_Material for this exercise_:
##########

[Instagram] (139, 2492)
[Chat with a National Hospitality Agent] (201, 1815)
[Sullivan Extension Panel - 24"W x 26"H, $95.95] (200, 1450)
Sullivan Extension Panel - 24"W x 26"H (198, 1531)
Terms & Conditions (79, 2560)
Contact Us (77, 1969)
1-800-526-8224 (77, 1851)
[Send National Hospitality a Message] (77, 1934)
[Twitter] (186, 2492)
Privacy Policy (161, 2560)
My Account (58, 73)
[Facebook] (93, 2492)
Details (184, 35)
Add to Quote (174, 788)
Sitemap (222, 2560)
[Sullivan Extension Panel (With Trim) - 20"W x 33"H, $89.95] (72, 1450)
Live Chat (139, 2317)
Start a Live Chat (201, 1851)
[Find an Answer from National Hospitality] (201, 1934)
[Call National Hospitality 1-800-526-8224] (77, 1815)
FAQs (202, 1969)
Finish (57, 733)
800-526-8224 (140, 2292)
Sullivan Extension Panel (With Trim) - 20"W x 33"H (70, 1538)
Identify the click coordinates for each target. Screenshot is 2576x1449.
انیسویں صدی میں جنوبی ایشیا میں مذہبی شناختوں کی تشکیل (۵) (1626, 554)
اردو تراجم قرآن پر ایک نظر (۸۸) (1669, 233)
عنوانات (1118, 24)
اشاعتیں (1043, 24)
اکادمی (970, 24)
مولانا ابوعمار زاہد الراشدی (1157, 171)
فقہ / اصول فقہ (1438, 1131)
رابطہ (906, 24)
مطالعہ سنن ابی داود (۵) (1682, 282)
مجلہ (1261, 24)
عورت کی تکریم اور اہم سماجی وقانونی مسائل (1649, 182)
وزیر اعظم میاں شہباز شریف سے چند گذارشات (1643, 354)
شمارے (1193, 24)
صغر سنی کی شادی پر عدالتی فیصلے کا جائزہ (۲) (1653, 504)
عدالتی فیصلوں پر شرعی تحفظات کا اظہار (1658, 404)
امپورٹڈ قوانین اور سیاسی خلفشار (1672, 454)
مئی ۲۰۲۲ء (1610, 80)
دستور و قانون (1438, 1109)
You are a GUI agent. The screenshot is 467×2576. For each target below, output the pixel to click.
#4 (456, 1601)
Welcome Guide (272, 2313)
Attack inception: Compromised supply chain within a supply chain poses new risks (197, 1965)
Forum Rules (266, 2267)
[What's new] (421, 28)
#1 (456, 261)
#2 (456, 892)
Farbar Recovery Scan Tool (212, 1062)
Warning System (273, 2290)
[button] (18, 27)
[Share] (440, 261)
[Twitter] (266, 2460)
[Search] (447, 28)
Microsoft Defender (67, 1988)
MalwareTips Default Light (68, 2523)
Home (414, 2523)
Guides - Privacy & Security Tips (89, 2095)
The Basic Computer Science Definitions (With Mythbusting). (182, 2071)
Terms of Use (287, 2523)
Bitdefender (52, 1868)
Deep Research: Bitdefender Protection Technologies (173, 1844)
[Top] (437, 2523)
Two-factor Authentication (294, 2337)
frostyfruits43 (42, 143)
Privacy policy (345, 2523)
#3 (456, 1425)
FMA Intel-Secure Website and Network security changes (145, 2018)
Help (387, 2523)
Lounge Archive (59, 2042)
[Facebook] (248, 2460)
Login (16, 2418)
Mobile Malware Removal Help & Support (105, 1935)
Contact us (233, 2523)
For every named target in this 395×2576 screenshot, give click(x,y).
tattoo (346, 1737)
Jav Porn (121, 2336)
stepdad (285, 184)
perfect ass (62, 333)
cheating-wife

##########

A faithful copy of all the material is the required answer.

_Solution to the problem_:
[Instagram] (139, 2492)
[Chat with a National Hospitality Agent] (201, 1815)
[Sullivan Extension Panel - 24"W x 26"H, $95.95] (200, 1450)
Sullivan Extension Panel - 24"W x 26"H (198, 1531)
Terms & Conditions (79, 2560)
Contact Us (77, 1969)
1-800-526-8224 (77, 1851)
[Send National Hospitality a Message] (77, 1934)
[Twitter] (186, 2492)
Privacy Policy (161, 2560)
My Account (58, 73)
[Facebook] (93, 2492)
Details (184, 35)
Add to Quote (174, 788)
Sitemap (222, 2560)
[Sullivan Extension Panel (With Trim) - 20"W x 33"H, $89.95] (72, 1450)
Live Chat (139, 2317)
Start a Live Chat (201, 1851)
[Find an Answer from National Hospitality] (201, 1934)
[Call National Hospitality 1-800-526-8224] (77, 1815)
FAQs (202, 1969)
Finish (57, 733)
800-526-8224 (140, 2292)
Sullivan Extension Panel (With Trim) - 20"W x 33"H (70, 1538)
Identify the click coordinates for each target. Screenshot is 2576x1449.
انیسویں صدی میں جنوبی ایشیا میں مذہبی شناختوں کی تشکیل (۵) (1626, 554)
اردو تراجم قرآن پر ایک نظر (۸۸) (1669, 233)
عنوانات (1118, 24)
اشاعتیں (1043, 24)
اکادمی (970, 24)
مولانا ابوعمار زاہد الراشدی (1157, 171)
فقہ / اصول فقہ (1438, 1131)
رابطہ (906, 24)
مطالعہ سنن ابی داود (۵) (1682, 282)
مجلہ (1261, 24)
عورت کی تکریم اور اہم سماجی وقانونی مسائل (1649, 182)
وزیر اعظم میاں شہباز شریف سے چند گذارشات (1643, 354)
شمارے (1193, 24)
صغر سنی کی شادی پر عدالتی فیصلے کا جائزہ (۲) (1653, 504)
عدالتی فیصلوں پر شرعی تحفظات کا اظہار (1658, 404)
امپورٹڈ قوانین اور سیاسی خلفشار (1672, 454)
مئی ۲۰۲۲ء (1610, 80)
دستور و قانون (1438, 1109)
You are a GUI agent. The screenshot is 467×2576. For each target below, output the pixel to click.
#4 (456, 1601)
Welcome Guide (272, 2313)
Attack inception: Compromised supply chain within a supply chain poses new risks (197, 1965)
Forum Rules (266, 2267)
[What's new] (421, 28)
#1 (456, 261)
#2 (456, 892)
Farbar Recovery Scan Tool (212, 1062)
Warning System (273, 2290)
[button] (18, 27)
[Share] (440, 261)
[Twitter] (266, 2460)
[Search] (447, 28)
Microsoft Defender (67, 1988)
MalwareTips Default Light (68, 2523)
Home (414, 2523)
Guides - Privacy & Security Tips (89, 2095)
The Basic Computer Science Definitions (With Mythbusting). (182, 2071)
Terms of Use (287, 2523)
Bitdefender (52, 1868)
Deep Research: Bitdefender Protection Technologies (173, 1844)
[Top] (437, 2523)
Two-factor Authentication (294, 2337)
frostyfruits43 (42, 143)
Privacy policy (345, 2523)
#3 (456, 1425)
FMA Intel-Secure Website and Network security changes (145, 2018)
Help (387, 2523)
Lounge Archive (59, 2042)
[Facebook] (248, 2460)
Login (16, 2418)
Mobile Malware Removal Help & Support (105, 1935)
Contact us (233, 2523)
For every named target in this 395×2576 screenshot, give click(x,y).
tattoo (346, 1737)
Jav Porn (121, 2336)
stepdad (285, 184)
perfect ass (62, 333)
cheating-wife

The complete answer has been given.